"I'm going to do something that I've never done before."

As federal workers toil through history’s longest government shutdown, one CNN anchor changed gears from journalism to advocacy in an on-air plea to help those in need.

“The stories are becoming more desperate,” Victor Blackwell told audiences on Saturday morning’s “New Day” broadcast. “People are pawning their wedding rings to pay rent, deciding between buying medicine and paying the power bill, selling their Christmas presents to make ends meet, to buy food.”

While Blackwell noted that he’s fortunate to never have been without a paycheck, as furloughed federal workers are, he admitted that when he was younger and earning less money, times were tough.

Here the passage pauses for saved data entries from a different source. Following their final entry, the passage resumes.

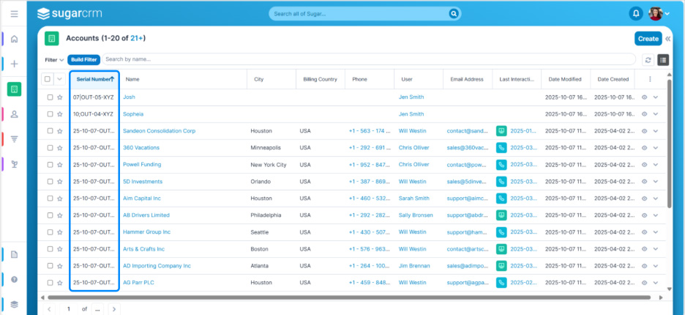Open the Powell Funding account link
This screenshot has height=315, width=685.
pyautogui.click(x=142, y=165)
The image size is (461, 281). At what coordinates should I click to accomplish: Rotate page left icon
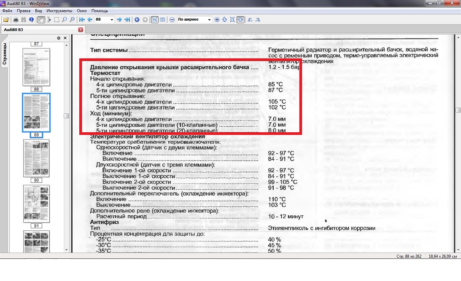pos(250,20)
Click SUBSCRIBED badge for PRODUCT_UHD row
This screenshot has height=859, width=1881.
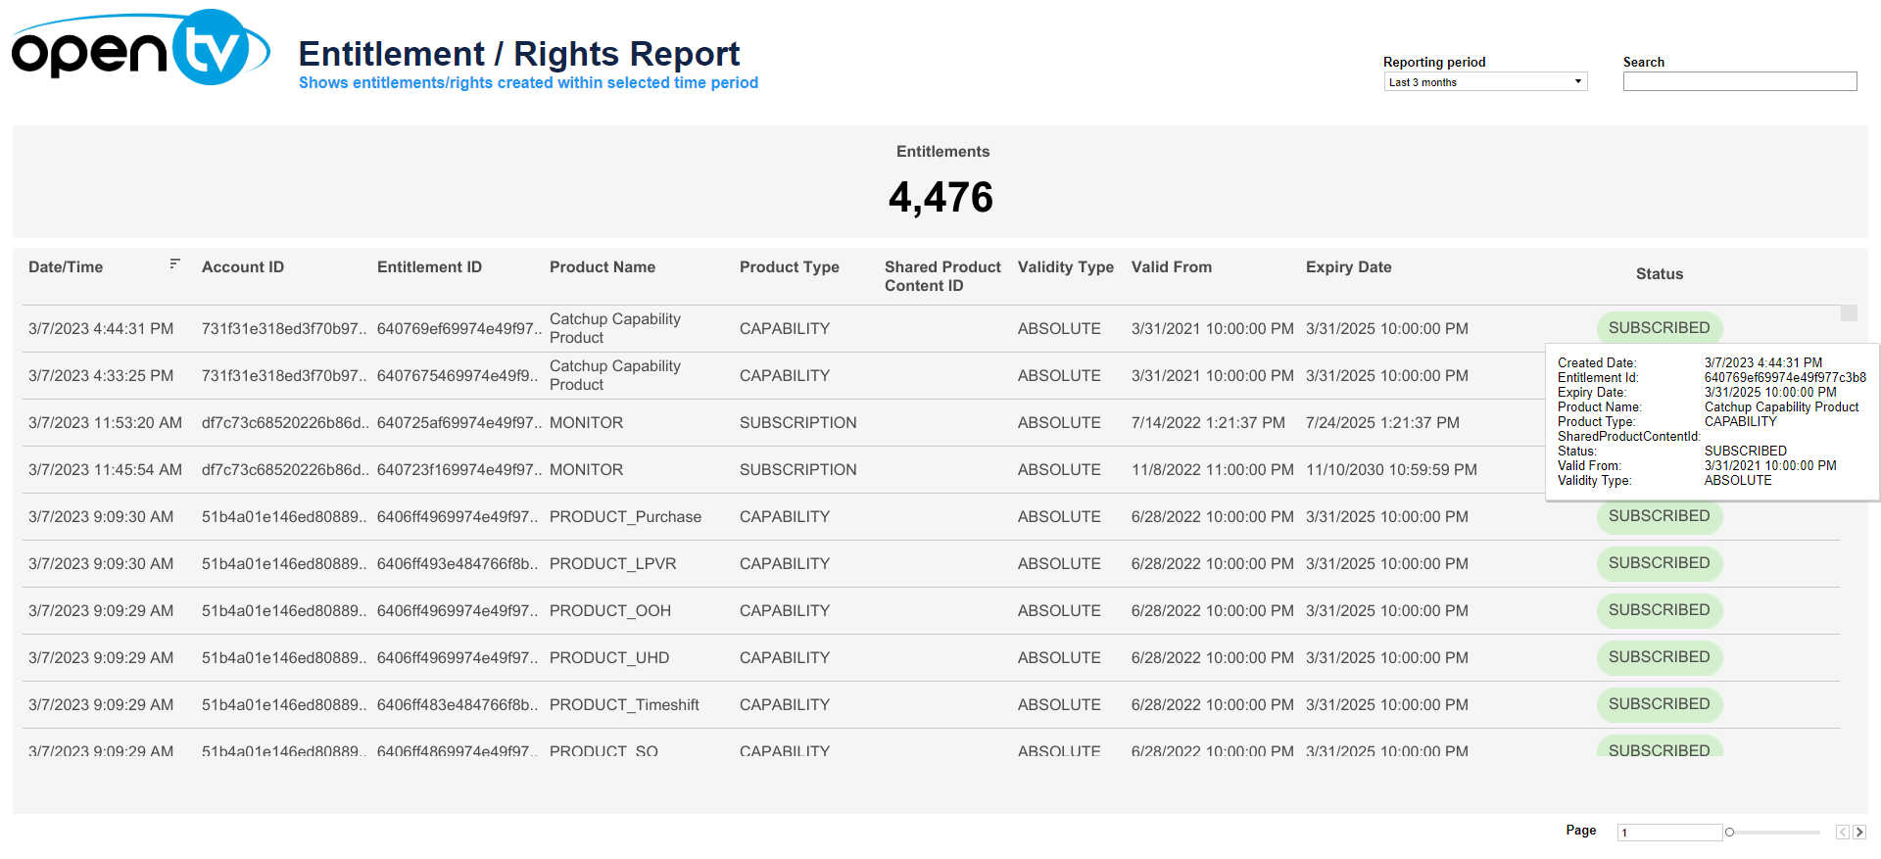tap(1659, 657)
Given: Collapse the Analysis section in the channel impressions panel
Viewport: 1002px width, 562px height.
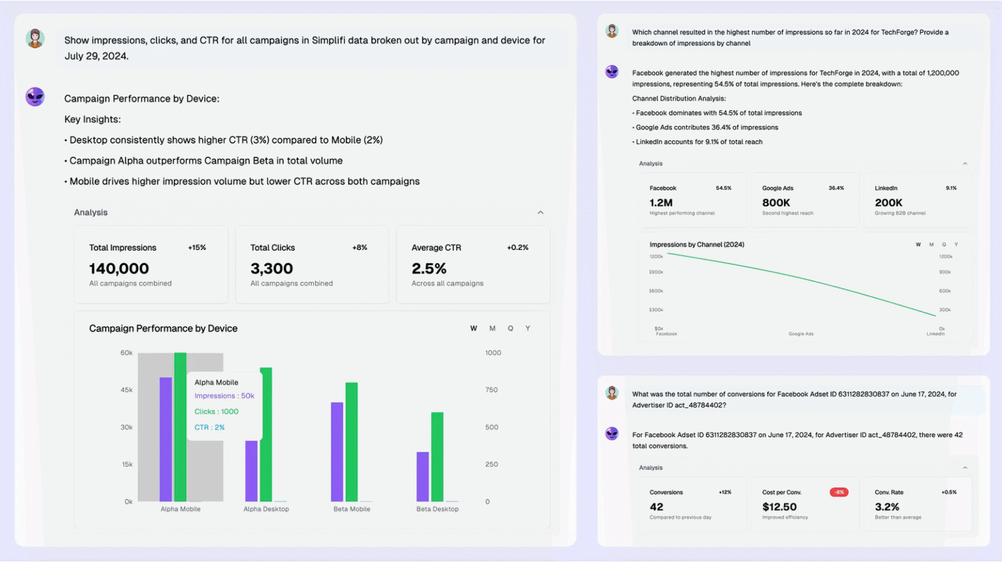Looking at the screenshot, I should point(965,164).
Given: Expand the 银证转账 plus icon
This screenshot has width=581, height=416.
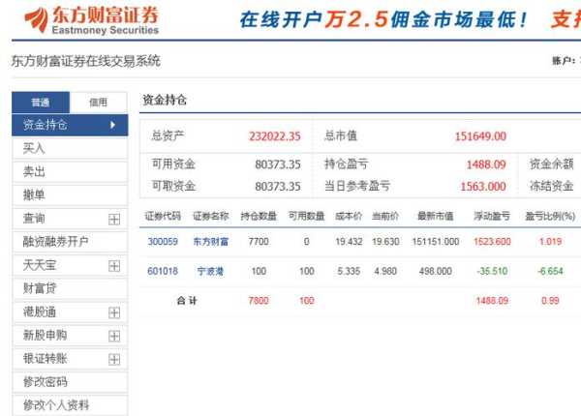Looking at the screenshot, I should pyautogui.click(x=113, y=359).
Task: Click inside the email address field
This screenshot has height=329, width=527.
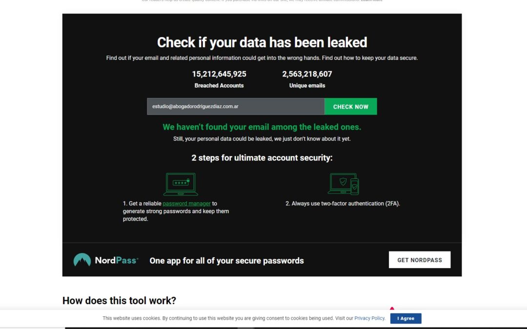Action: click(235, 106)
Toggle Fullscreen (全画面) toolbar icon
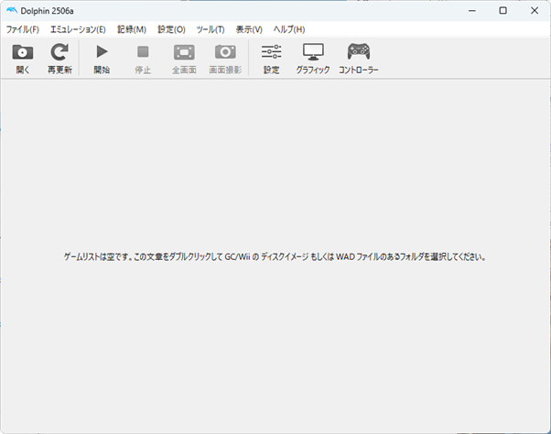Image resolution: width=551 pixels, height=434 pixels. click(184, 53)
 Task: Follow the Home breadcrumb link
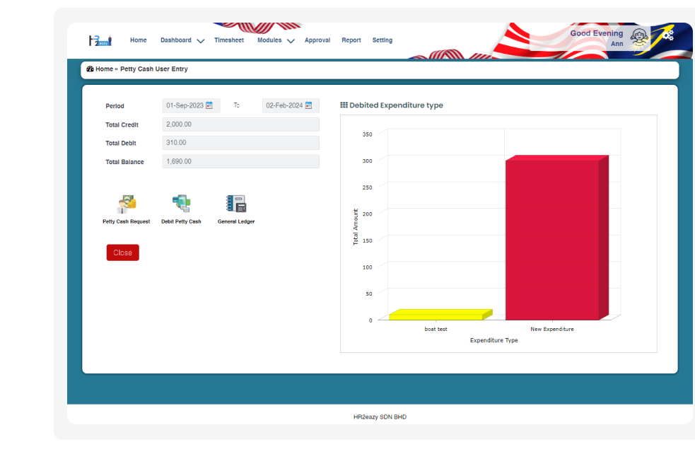click(x=104, y=69)
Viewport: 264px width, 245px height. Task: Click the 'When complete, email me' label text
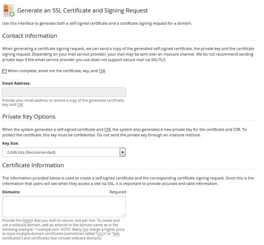(x=57, y=71)
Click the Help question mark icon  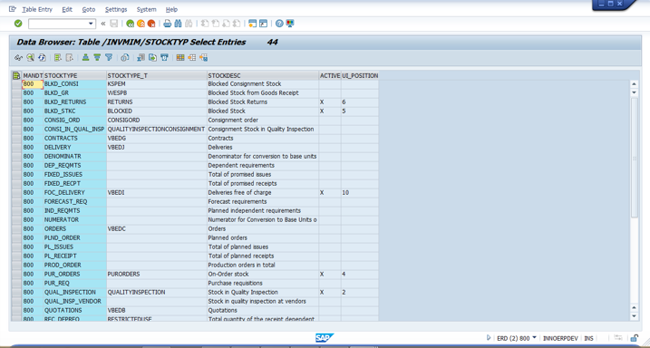coord(279,24)
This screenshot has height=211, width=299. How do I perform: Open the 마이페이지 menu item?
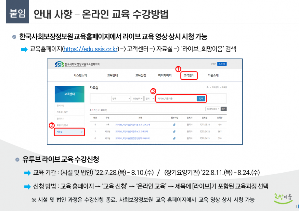point(165,75)
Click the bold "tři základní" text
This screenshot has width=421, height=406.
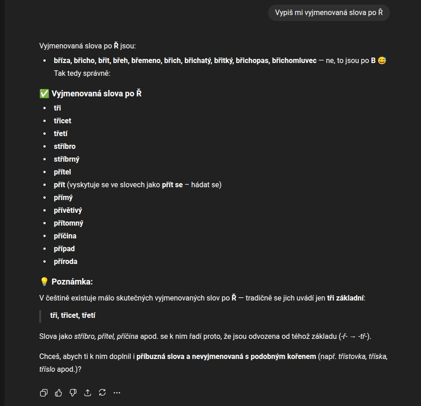345,298
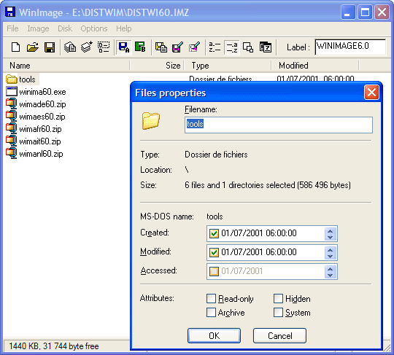Select drive B toolbar icon
Viewport: 394px width, 355px height.
140,47
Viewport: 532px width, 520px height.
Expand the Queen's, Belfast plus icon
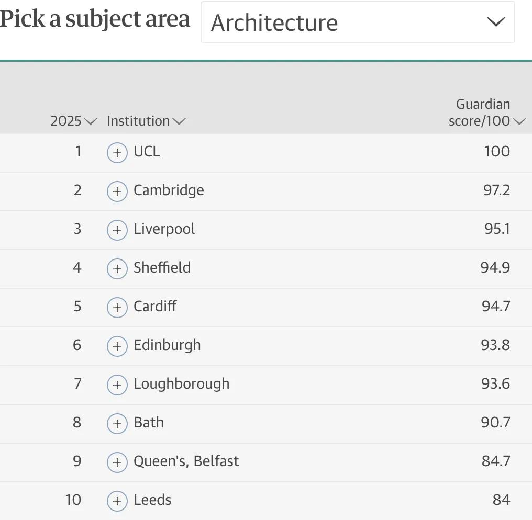tap(117, 462)
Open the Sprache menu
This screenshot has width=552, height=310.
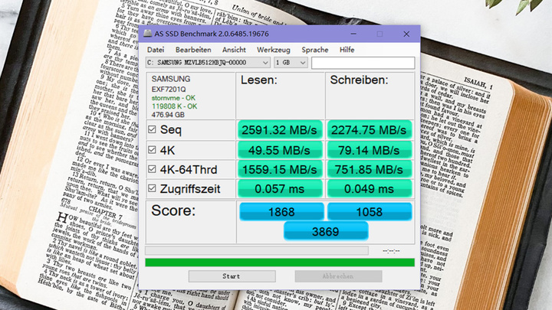(x=314, y=49)
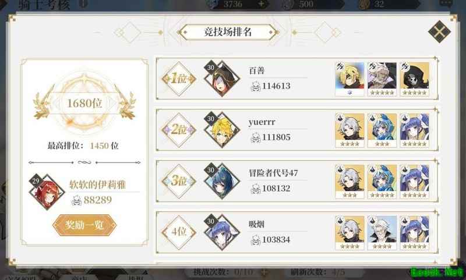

“I know what it feels like to open the refrigerator and there’s nothing but condiments and ice, to hope that it’s someone’s birthday at work the next day and there’s a potluck so you can have lunch tomorrow,” he said.

“No working person, especially not people who work for us, who work for the American people, should have to struggle the way that federal workers are right now.”

That’s when Blackwell announced, “I’m going to do something that I’ve never done,” promoting a local Atlanta food bank to which he’d donated, and calling for viewers to do the same in their own communities.

He’s accompanying the initiative with a #ShutdownHunger hashtag on social media to help spread the word.

The shutdown, which is nearing its second month, has left thousands of federal staffers either out of work or forced to show up without pay, impacting some 800,000 people, according to The Washington Post.

On Saturday, Capital Area Food Bank told the outlet it had assisted 1,140 federal employees that day alone across eight locations in the Virginia area just outside Washington, D.C.